AV spielt nun bei den Großen mit. Die Kompetenzen, die in unserer Branche gefragt sind, sind dieselben, die in der IT, bei Radio und TV und im Online-Bereich gebraucht werden – und diese gehen einher mit einer Dynamik und Gehältern, die diese Branchen für neue Kandidaten äußerst attraktiv machen. Allein die Streaming-Dienste haben zu einer Nachfrageexplosion nach originellem Content geführt – und die Kreativen und Techniker, von denen man sich diesen erhofft, sind genau dieselben Fachkräfte, die im AV-Bereich so dringend benötigt werden.
Drei Herausforderungen in einem
Das macht den Fachkräftemangel im AV-Bereich so schwer lösbar: Es geht um drei miteinander verbundene, aber klar voneinander getrennte Herausforderungen, die zu einem Problemkomplex verwoben sind. Wir haben vorhandene Arbeitskräfte, die in das Alter kommen, in dem viele endgültig aus dem Arbeitsmarkt ausscheiden, einen Pool an potentiellen Bewerbern mit IT-Kompetenzen, die von anderen Branchen stark nachgefragt werden, und eine Tradition der inoffiziellen Anwerbung, die zu einem geringen Interesse unter Neulingen geführt hat.

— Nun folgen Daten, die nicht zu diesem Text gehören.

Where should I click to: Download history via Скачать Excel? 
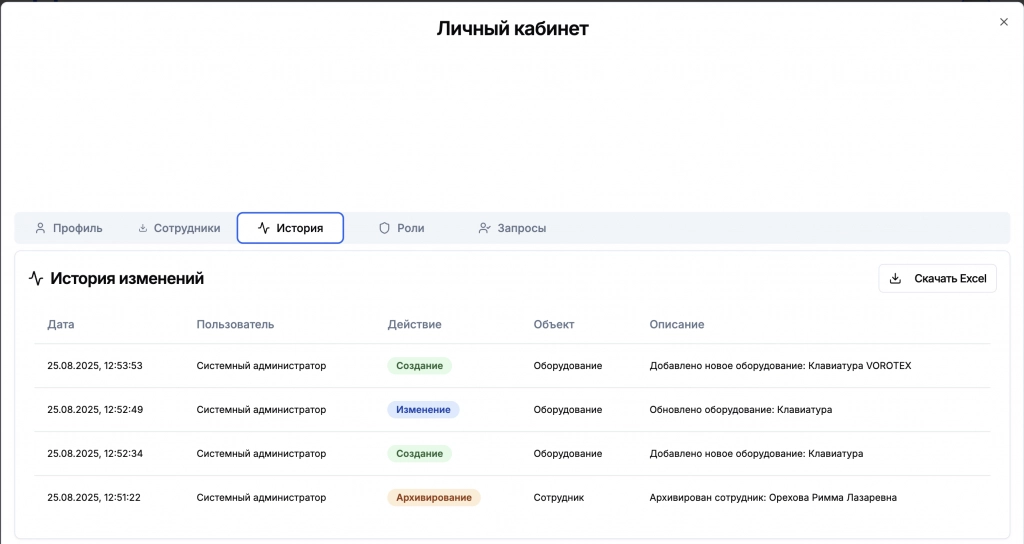pos(937,279)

Die Hebel, die wir einst in Bewegung setzten, funktionieren nicht mehr, und gleichzeitig wächst AV – und benötigt IT-Fähigkeiten, die wir früher nicht sonderlich zu schätzen wussten.

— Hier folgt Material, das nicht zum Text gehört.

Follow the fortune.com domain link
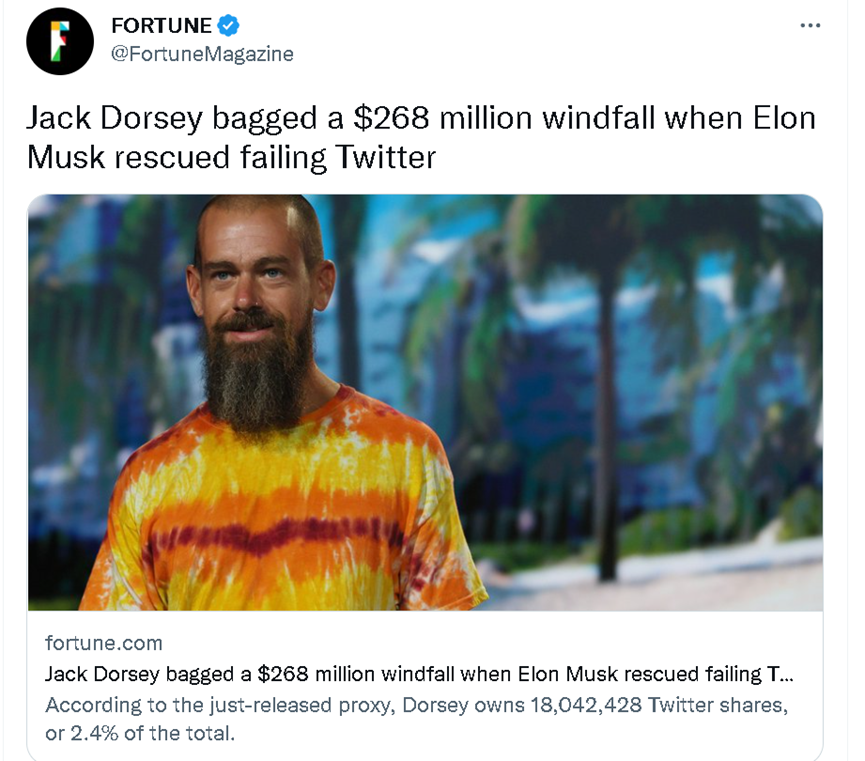 (104, 642)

Anwerbung auf Empfehlung wird es selbstverständlich nach wie vor geben, doch die Branche muss allgemein zugänglicher werden und sich mehr nach außen öffnen. Wir können nicht mehr erwarten, dass Kandidaten mit informell erworbenen Fähigkeiten zu uns kommen – oder überhaupt mit irgendwelchen Kenntnissen über AV. Wir können sicherlich nicht erwarten, dass sie mit audiovisuellen Medien arbeiten wollen, nur weil es AV ist. Wir sind jetzt nur ein Ort von vielen, an dem sie ihrem Handwerk nachgehen können.
Der Winter wird nicht kommen.
Das mag ein kleines bisschen beängstigend klingen. Aber so ungewöhnlich ist das gar nicht. Es geht um die gleichen Herausforderungen, die auch andere Branchen kennen und jeden Tag überwinden müssen. Es sind bereits branchenweite Initiativen eingeführt worden, um AV so hochqualifiziert und attraktiv wie möglich zu machen.

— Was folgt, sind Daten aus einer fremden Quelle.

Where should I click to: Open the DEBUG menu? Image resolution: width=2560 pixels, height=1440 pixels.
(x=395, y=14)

Was allerdings eher ungewöhnlich ist, und was Ihnen jeder bestätigen wird, der auf einer beliebigen Ebene in AV gearbeitet hat, ist schlichtweg, wie unbeschreiblich viel Spaß eine Laufbahn in diesem Bereich machen kann. Und das wird sich niemals ändern. Denken Sie daran, und der Winter wird nicht kommen. Er ist in weiter Ferne.